[Start of Extract provided]
Danielle Collins, Destroyer of Second Serves

Danielle Collins at the 2023 Citi Open. Credit: Hameltion

Yesterday in Charleston, Paula Badosa hit 21 second serves. She missed five of them, and it’s easy to see why. With Danielle Collins on the other side of the net, Badosa salvaged just six second-serve points, a 29% success rate. Go big with your second serve, and you’ll rack up double faults. Play it safe, and Collins will destroy you.

The American has never been kind to second serves, and her current hot streak is no exception. With the defeat of Badosa to open her Charleston campaign, Collins has won eight in a row, including upsets of Elena Rybakina and fellow giant-killer Ekaterina Alexandrova. Here are the second-serve return stats for her title run in Miami:

Round Opponent W% vs 2nd
Final Rybakina 45%
SF Alexandrova 67%
QF Garcia 50%
R16 Cirstea 62%
R32 Avanesyan 82%
R64 Potapova 86%
R128 Pera 71%
AVERAGE 64%

Defending champion Ons Jabeur, waiting in the Charleston second round, has every reason to be nervous. The last time she faced Collins, in Miami two years ago, the American snatched 69% of Jabeur’s second-serve points.
[End of Extract provided]
[Start of Provided records]
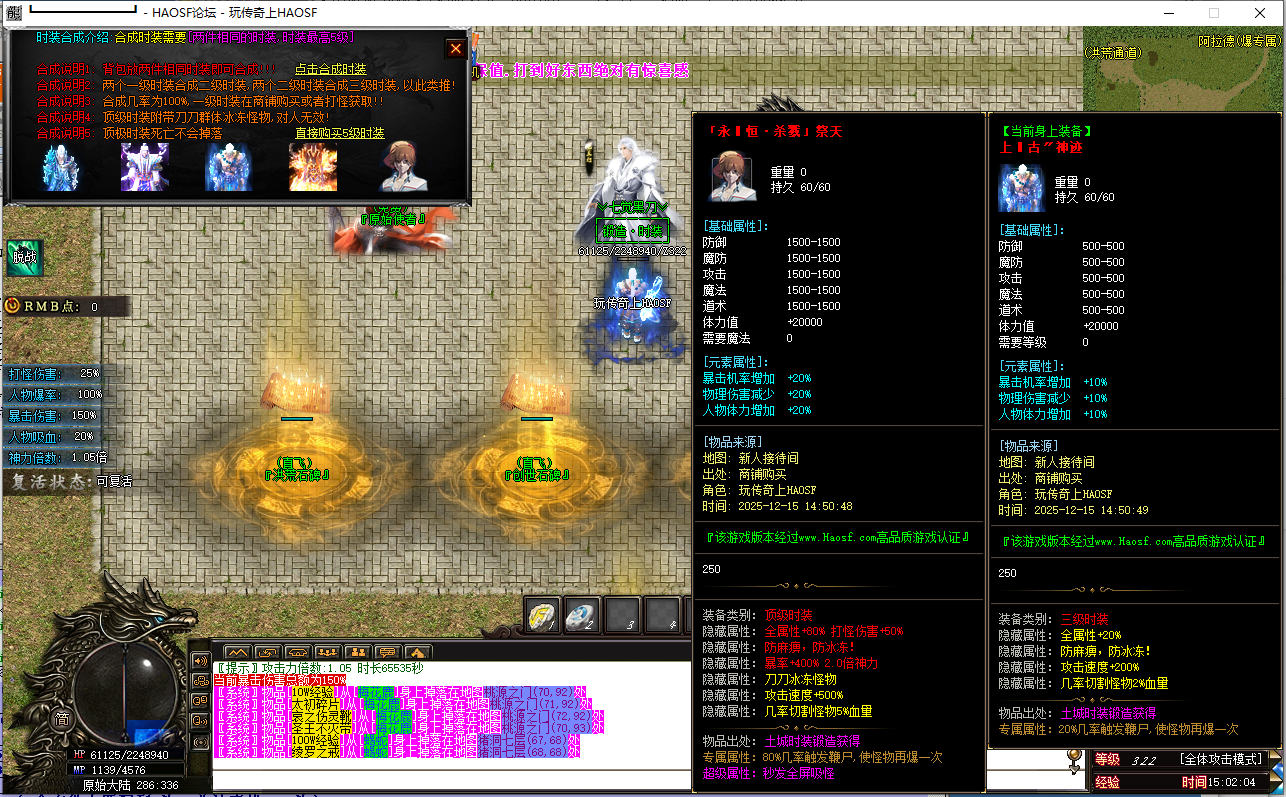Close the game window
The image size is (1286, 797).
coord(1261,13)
[End of Provided records]
[Start of Provided records]
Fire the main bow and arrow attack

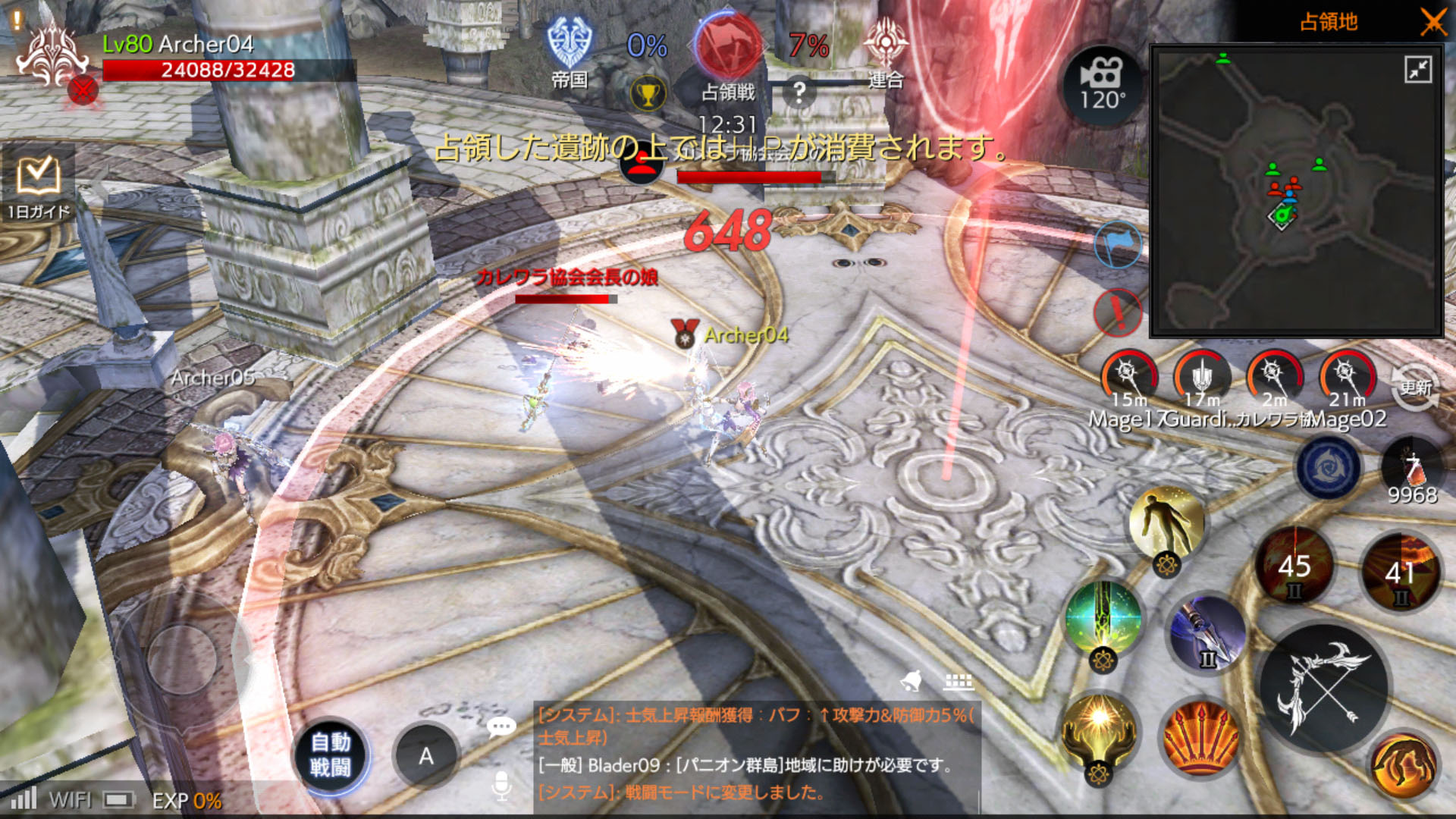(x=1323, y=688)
[End of Provided records]
[Start of Provided records]
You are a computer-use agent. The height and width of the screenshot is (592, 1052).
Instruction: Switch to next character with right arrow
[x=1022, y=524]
[End of Provided records]
» Prompt 1
Rewrite the Danielle Collins article, everything from "Defending champion Ons" down to "Jabeur’s second-serve points.", with "worried" put in place of "nervous".
» Prompt 2
Carry on the article about Danielle Collins, starting right after its final sentence.

» Expected output 1
Defending champion Ons Jabeur, waiting in the Charleston second round, has every reason to be worried. The last time she faced Collins, in Miami two years ago, the American snatched 69% of Jabeur’s second-serve points.

» Expected output 2
These numbers are outrageous. The average top-50 player on the WTA tour wins about 56% of second-serve return points. Over the last 52 weeks, Collins is one of only four women to post a mark of 59% or better. The others–Iga Swiatek, Daria Kasatkina, and Lesia Tsurenko–take a different approach, defending with consistency and strategy. No one among the legions of lower-percentage sluggers handles second serves better than Collins does. Jelena Ostapenko is close, winning 58.8% of second-serve return points, though against slightly weaker opposition. Rybakina and Aryna Sabalenka come in under 56%, and Alexandrova–perhaps the freest swinger of all–sits at 54.5%.

Badosa, then, has nothing to be ashamed of. On a typical day, Collins will maul your second serve. At her current level, you might as well be a ball machine set to easy.

Second to none

Collins’s second-serve return skill is rather specific. Many of the game’s best returners–Iga and Kasatkina, Coco Gauff, Jessica Pegula–are better than average against both first and second serves. They excel at handling a variety of serves, and they rack up points when they put balls in play and let rallies develop.

Danielle is different. She’s fourth-best among the top 50 in second-serve points won, but 41st when the same group is ranked by first-serve points won. Match Charting Project data tells us that she is among the worst on tour at putting first serves back in play. Her aggression against attackable first serves prevents her results from being too dire. But she struggles to get the point going when she can’t take a big swing.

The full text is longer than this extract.